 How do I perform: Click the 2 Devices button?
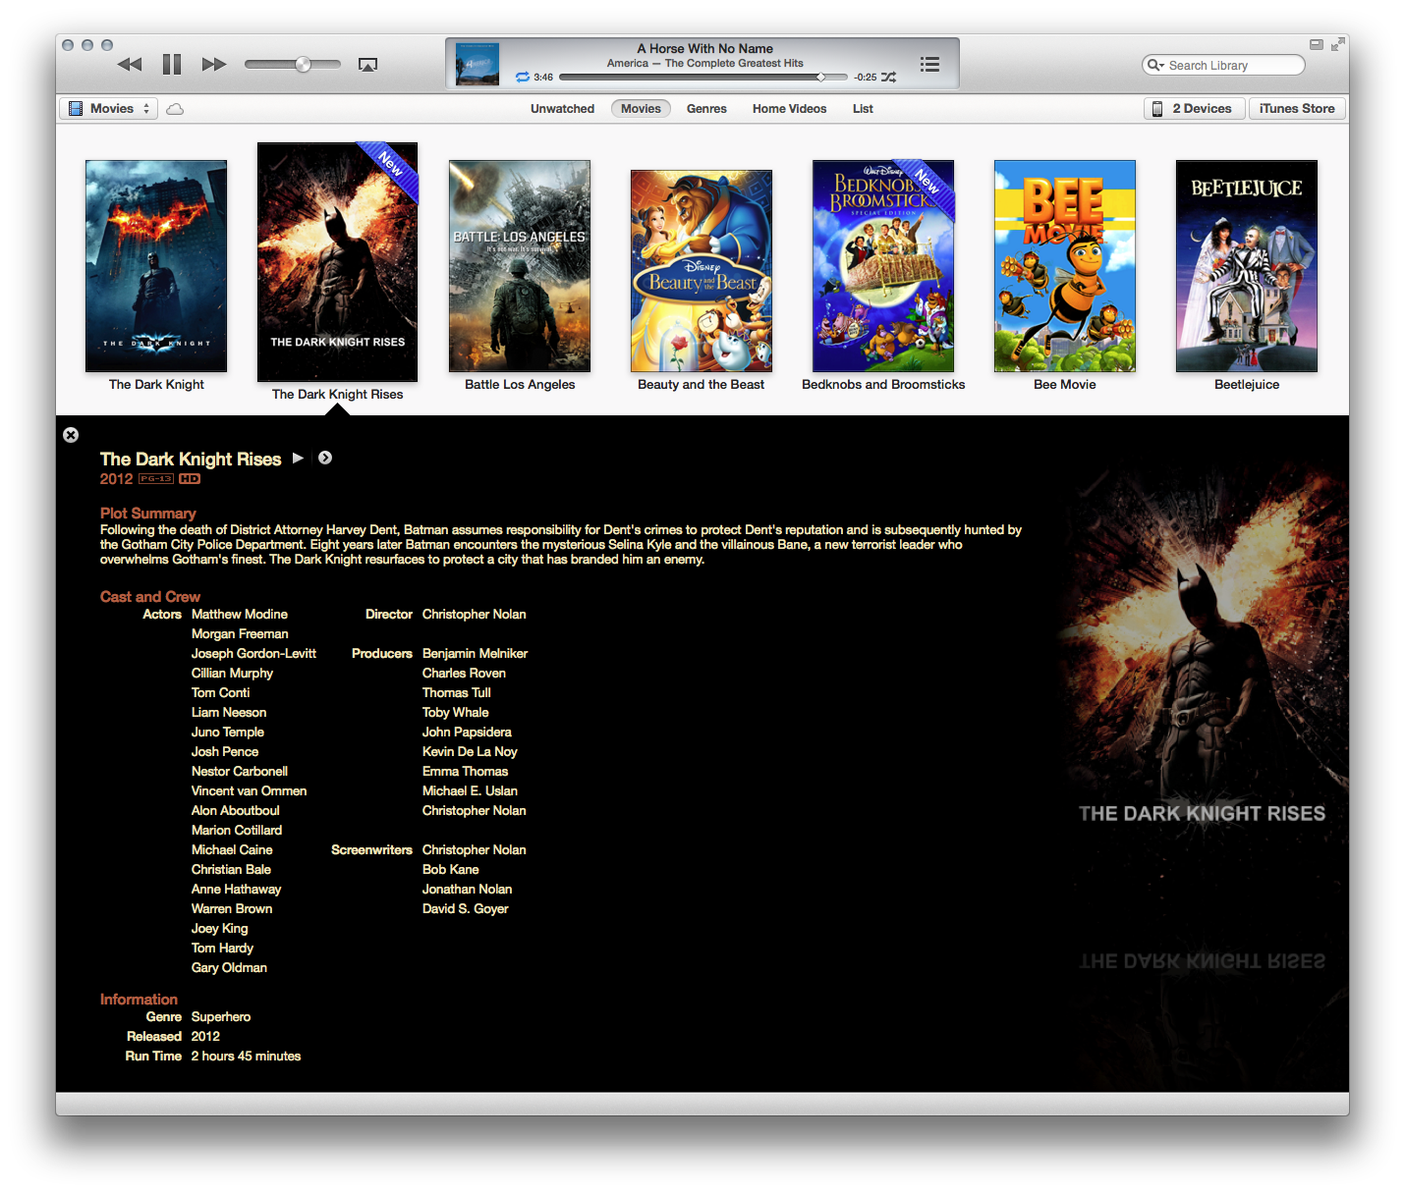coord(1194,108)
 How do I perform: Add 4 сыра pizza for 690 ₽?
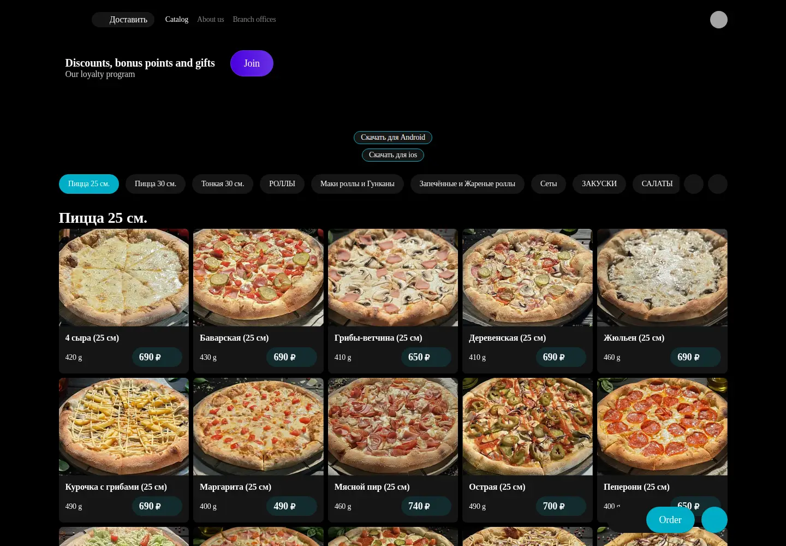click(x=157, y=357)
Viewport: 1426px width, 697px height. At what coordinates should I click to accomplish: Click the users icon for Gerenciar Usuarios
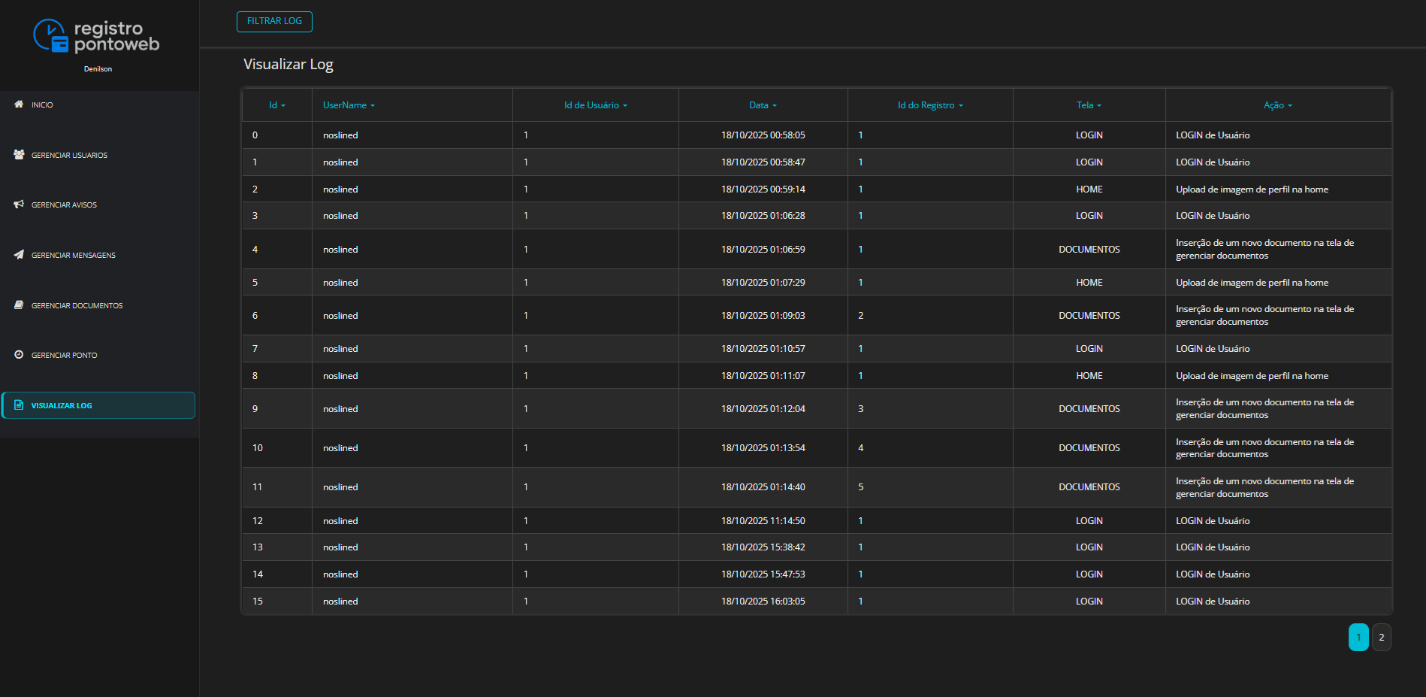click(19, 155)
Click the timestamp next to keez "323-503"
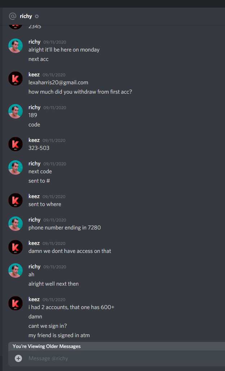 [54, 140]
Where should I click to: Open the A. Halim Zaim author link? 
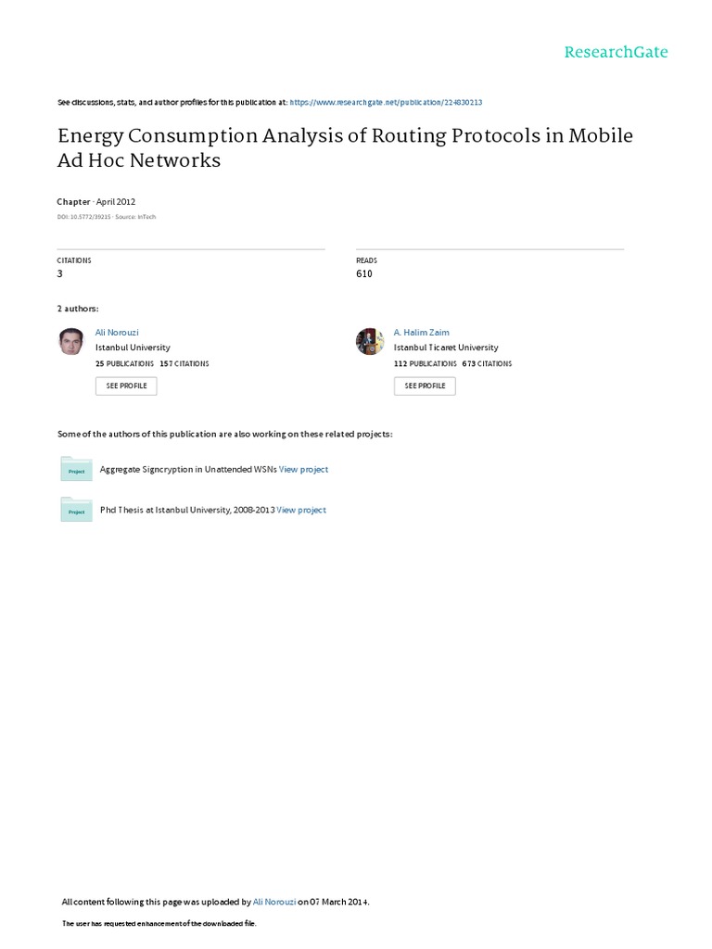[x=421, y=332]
+++
- _What to produce_: Starting at the line that contains "How do I perform: Add" and ending with the last line of the data, transcribe every line exactly; skip the pictures.

- _Written answer_:
 How do I perform: Add 4 сыра pizza for 690 ₽?
click(x=157, y=357)
Viewport: 1426px width, 697px height. At what coordinates should I click to accomplish: Click the users icon for Gerenciar Usuarios
click(19, 155)
Click the timestamp next to keez "323-503"
 [54, 140]
Where should I click to: Open the A. Halim Zaim author link? 
[x=421, y=332]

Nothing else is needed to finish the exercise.